Chinese Construction Giants Shifting Gears in Africa

Chinese Construction Giants Shifting Gears in Africa

It wasn’t long ago that Western firms had a near-monopoly on Africa’s big construction deals. Back in 1990, companies from the United States and Europe scooped up over 85% of major construction contracts across Africa. Chinese builders were barely on the radar. Fast forward a few decades and the landscape flipped dramatically. By 2020, Chinese companies were handling about one-third of Africa’s infrastructure projects worth $50 million or more, while Western firms’ share had plunged to roughly 12%. The meteoric rise of Chinese construction giants was fuelled by Beijing’s financial firepower and an aggressive push into Africa’s infrastructure boom.
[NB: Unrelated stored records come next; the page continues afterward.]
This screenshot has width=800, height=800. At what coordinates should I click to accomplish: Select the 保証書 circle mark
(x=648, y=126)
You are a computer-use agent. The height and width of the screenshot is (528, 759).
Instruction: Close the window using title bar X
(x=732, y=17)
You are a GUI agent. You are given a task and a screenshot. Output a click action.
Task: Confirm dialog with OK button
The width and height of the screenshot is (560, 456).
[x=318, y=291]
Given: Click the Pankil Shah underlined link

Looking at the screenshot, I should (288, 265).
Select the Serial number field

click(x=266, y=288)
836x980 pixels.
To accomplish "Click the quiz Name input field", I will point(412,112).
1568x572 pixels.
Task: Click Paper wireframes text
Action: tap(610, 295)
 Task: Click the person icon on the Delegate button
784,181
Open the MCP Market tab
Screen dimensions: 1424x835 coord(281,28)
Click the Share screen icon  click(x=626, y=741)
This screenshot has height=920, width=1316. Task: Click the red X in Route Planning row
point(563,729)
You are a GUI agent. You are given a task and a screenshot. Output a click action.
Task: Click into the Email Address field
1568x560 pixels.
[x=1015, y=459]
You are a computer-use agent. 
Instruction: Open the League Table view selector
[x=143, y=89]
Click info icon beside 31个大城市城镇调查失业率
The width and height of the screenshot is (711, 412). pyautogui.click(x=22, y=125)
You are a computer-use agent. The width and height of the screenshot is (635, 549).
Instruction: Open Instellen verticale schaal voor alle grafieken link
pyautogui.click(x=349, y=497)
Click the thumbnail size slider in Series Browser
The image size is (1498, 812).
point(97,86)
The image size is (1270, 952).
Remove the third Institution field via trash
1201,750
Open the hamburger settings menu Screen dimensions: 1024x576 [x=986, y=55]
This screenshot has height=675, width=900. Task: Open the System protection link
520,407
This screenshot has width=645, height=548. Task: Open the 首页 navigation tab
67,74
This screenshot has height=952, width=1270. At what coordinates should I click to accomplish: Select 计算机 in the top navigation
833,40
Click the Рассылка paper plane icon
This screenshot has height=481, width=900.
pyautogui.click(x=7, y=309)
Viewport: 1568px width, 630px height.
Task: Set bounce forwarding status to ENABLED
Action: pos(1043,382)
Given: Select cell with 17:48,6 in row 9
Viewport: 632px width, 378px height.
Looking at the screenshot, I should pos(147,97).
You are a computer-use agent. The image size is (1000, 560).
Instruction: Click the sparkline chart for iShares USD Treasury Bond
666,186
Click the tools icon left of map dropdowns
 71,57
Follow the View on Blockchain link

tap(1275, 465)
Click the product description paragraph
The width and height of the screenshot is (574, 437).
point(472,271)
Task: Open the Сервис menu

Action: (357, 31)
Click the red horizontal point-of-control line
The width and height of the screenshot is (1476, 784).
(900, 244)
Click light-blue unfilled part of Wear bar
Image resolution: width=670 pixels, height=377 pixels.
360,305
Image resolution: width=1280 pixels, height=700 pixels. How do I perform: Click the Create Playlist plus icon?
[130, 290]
For most of the past 25 years, Chinese construction firms could count on generous backing from state-run banks and Beijing’s diplomatic heft to win projects. The Belt and Road Initiative (BRI) era saw Chinese lenders bankroll highways, railways, ports and power dams from Nairobi to Abuja. As two Nigerian researchers, Ikenna Onwuegbuna and Joseph Ogunleye, observed in a recent study: “Between 2000 and 2019, Chinese funders committed almost $50 billion to African transport projects… Six years ago, this started to change as Chinese lenders began to pull back.” That inflection point around 2019 marked the end of an era of easy money. Chinese policy banks, facing their own pressures and mounting African debt risks, sharply scaled down new loans. In fact, China’s lending to Africa peaked in 2016 and then plummeted to its lowest levels in a decade by 2019.

Funding Drought Forces New Approach

Beijing’s credit slowdown could have spelled trouble for Chinese contractors in Africa, but it hasn’t. Despite the funding drought, Chinese builders continue to thrive on the continent. They remain the lead builders in key markets like Nigeria, Kenya and Ghana, even as state-backed financing dwindled to about $6 billion total in the years since 2019. With easy loans no longer guaranteed, these companies had to adapt fast or risk losing their hard-won foothold.

The name of the game has become adaptability. As the Nigerian researchers observed from their fieldwork, Chinese firms learned to pivot and find new ways to sustain their expansion. “The key to market expansion is firms’ ability to shift between these strategies: sometimes leaning on the Chinese state, sometimes on other multinationals, sometimes on local elites,” the study found. In other words, Chinese contractors are no longer single-track actors dependent only on Beijing’s largesse. They can tap into international finance or form joint ventures when Chinese loans dry up, and they cultivate relationships with power brokers in African countries to keep projects flowing.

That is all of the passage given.